Tuesday, September 14, 2010

Figs

I quite like figs. Not a staple in my diet but, every now and again, one of those little packs of three from Waitrose.

The question though is what to do with thousands of the little blighters. We have three fig trees and they are all very fecund, we have green figs and the dark purply brown ones. There are thousands of them. The windfalls make a right mess of the bottom of your shoes. The birds swarm in the tree tops.

It's not the same with the cherries, plums, pomegranates, peaches, quinces, nisperos, grapes, tomatoes and apples that grow in our garden. Those crops are manageable or non existent; we usually get plenty of peaches for instance but each one has a resident beast which makes them inedible whilst the birds always get to the cherries before we do. The figs though just come and come.

Sunday, September 12, 2010

Smokey Joe

Plodding tractor and trailer rigs on the road suggest that it's grape harvest at the moment though I think the main wine crop is still on the vines. It was almonds in the trailers a little while ago but it looks as though we're right at the tail end of that crop now

The almonds end up drying in big piles outside the local processing plant. Shelling the nuts makes the crop more valuable and cheaper to transport. It also leaves tons of almond shells to dispose of.

I've heard that before we got here someone had the bright idea of burning the shells (they're loaded with oil, burn well and produce stacks of heat) to provide the fuel for a power station. So a power station was built. Unfortunately the burning shells produce a thick black smoke and the locals weren't too keen on the layer of soot that settled on their houses. It didn't help that someone had forgotten to get the proper permissions to build the power station in the first place.

So it stands empty. That's it in the photo. Well it's one of the photos. The other is of almonds.

Don Quixote

Have you ever read Ulysses, Tristram Shandy or Moby Dick? I've managed to get through a couple of these literary classics but, more usually, I grind through the first twenty or so pages, skip a few pages, try a few more chapters and eventually give up. Classics they may be but the style is so ponderous or distant that they just don't do it for me.

After our trip to Castilla la Mancha I was reminded of Don Quixote which I did read when I was young. I can still remember that dread almost of ploughing through it, a few pages each evening until boredom set in.
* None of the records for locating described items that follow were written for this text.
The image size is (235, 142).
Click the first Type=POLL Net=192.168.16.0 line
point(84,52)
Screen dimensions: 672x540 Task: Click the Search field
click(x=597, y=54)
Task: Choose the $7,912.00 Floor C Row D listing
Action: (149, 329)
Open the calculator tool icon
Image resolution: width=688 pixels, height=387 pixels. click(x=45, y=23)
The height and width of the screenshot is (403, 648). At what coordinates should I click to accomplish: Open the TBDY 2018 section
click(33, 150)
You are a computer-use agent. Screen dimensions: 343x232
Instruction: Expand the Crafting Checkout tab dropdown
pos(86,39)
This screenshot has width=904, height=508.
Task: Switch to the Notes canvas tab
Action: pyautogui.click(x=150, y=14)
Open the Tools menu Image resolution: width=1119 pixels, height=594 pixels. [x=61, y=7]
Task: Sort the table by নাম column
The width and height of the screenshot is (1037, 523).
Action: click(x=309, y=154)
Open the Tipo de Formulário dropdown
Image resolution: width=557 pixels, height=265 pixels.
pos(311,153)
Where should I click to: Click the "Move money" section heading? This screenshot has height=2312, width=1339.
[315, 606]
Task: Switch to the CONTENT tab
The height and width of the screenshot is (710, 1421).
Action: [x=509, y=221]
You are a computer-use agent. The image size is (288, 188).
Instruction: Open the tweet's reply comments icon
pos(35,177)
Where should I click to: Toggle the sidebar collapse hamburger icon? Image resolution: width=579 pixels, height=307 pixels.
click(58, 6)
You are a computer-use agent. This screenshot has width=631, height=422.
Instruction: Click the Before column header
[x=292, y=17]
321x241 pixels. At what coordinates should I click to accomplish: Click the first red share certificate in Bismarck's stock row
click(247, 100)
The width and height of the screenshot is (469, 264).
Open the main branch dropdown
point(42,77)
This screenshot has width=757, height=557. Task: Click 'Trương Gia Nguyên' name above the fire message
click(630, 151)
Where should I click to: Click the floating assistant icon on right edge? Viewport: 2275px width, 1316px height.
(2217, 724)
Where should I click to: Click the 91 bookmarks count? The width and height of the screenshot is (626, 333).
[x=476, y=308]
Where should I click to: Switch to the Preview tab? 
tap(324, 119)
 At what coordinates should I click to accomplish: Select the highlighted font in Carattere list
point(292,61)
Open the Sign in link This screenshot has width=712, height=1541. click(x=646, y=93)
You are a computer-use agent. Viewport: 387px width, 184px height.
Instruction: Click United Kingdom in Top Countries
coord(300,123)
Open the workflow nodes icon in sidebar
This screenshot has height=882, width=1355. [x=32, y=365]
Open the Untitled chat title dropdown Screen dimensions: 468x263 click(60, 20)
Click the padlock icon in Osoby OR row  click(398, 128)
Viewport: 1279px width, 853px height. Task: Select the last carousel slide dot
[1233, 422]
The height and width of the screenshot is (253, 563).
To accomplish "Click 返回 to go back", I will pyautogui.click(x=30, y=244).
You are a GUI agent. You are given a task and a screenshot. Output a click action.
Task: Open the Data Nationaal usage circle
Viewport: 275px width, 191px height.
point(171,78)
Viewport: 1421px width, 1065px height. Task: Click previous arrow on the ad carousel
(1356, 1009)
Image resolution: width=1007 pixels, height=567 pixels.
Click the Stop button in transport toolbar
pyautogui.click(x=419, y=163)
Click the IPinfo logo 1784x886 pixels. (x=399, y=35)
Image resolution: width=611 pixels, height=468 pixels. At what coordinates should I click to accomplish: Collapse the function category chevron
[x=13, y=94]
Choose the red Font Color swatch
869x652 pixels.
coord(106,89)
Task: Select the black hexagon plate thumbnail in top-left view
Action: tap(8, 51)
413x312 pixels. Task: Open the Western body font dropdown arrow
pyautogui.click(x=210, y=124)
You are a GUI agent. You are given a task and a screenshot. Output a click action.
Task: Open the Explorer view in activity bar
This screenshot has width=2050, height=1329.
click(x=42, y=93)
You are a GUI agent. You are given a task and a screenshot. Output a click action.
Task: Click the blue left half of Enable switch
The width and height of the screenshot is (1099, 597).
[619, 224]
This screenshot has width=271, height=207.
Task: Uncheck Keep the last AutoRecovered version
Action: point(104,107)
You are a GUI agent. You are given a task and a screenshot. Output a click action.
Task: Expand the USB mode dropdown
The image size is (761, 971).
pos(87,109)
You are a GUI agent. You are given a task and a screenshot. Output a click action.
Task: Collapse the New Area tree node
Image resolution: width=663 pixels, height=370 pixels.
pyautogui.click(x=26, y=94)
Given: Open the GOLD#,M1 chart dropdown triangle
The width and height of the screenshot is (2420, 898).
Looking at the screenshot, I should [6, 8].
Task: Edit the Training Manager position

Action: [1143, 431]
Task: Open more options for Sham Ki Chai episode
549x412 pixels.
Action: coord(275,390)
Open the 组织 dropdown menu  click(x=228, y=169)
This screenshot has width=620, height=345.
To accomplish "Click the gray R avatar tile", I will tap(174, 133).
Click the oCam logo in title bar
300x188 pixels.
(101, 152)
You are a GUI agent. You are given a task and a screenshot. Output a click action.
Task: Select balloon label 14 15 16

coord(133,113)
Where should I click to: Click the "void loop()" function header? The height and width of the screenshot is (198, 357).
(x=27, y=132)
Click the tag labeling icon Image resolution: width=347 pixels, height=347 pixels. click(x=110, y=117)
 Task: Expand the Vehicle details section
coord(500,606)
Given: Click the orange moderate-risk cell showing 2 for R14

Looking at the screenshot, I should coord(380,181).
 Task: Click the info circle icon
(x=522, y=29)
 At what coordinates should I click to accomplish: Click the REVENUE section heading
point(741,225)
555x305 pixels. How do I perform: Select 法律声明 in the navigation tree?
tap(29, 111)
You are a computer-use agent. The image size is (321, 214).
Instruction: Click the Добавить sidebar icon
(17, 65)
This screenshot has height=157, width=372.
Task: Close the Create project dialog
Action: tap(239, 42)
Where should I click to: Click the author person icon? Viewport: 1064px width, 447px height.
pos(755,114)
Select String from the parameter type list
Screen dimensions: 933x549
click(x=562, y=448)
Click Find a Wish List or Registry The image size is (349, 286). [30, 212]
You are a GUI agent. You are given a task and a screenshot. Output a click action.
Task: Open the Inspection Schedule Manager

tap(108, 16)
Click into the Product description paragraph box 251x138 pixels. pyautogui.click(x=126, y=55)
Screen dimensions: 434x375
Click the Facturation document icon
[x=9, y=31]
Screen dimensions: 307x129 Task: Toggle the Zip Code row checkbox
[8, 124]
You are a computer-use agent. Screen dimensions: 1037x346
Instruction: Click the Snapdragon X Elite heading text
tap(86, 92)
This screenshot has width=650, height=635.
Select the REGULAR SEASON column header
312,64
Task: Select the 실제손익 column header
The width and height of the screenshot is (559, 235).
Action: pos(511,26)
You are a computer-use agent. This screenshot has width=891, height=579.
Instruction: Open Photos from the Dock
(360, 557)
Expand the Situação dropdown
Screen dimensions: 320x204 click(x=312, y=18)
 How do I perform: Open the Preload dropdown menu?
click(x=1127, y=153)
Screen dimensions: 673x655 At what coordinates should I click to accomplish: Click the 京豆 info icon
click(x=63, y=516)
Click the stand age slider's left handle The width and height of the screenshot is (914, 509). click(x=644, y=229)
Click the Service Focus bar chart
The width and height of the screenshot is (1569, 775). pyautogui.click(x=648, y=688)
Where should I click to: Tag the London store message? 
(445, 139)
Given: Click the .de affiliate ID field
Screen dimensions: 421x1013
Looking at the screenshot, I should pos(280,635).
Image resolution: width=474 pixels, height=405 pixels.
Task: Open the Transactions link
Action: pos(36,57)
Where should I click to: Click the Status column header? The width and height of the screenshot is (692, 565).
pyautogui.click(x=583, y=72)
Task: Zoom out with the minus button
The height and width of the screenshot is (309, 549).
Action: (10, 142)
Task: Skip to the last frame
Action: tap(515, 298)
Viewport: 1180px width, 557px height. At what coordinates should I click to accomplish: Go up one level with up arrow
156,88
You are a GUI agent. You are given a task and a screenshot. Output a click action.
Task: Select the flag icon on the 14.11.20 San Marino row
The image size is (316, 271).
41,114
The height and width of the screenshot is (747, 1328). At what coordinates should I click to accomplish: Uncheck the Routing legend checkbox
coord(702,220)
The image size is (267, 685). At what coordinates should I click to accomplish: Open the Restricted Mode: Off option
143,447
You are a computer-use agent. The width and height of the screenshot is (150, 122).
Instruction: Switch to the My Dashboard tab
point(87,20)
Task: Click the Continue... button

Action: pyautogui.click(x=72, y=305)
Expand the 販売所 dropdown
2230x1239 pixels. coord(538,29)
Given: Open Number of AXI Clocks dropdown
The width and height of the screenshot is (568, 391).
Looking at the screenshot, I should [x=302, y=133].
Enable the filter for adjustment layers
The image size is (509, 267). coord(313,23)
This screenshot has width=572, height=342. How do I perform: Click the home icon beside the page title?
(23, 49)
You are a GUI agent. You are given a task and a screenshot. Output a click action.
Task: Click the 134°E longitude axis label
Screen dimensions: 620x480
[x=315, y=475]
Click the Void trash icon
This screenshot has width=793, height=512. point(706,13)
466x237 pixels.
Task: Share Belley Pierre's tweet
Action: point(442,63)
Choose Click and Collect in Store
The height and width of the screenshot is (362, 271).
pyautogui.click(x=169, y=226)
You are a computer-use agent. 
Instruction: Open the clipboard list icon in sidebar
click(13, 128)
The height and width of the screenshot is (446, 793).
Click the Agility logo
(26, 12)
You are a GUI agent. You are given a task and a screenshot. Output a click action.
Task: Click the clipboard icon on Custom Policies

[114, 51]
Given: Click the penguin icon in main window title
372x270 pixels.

I still have the same copy, pages browned at the edges now but useable enough. 940 pages including the introductions. And I read it, and what's more I enjoyed it. I was amazed.

My dad once commented on my liking for the bitter lemon sweets. "You won't like those when you're older, your tastes will change." He was wrong about the sweets, they're still one of my favourites but maybe he would have been right if he'd talked about tastes in literature.

I don't think I'll bother with the re-read of El Ingenioso Hidalgo Don Quijote de la Mancha by Miguel Cervantes Saavedra in the original Castillian though!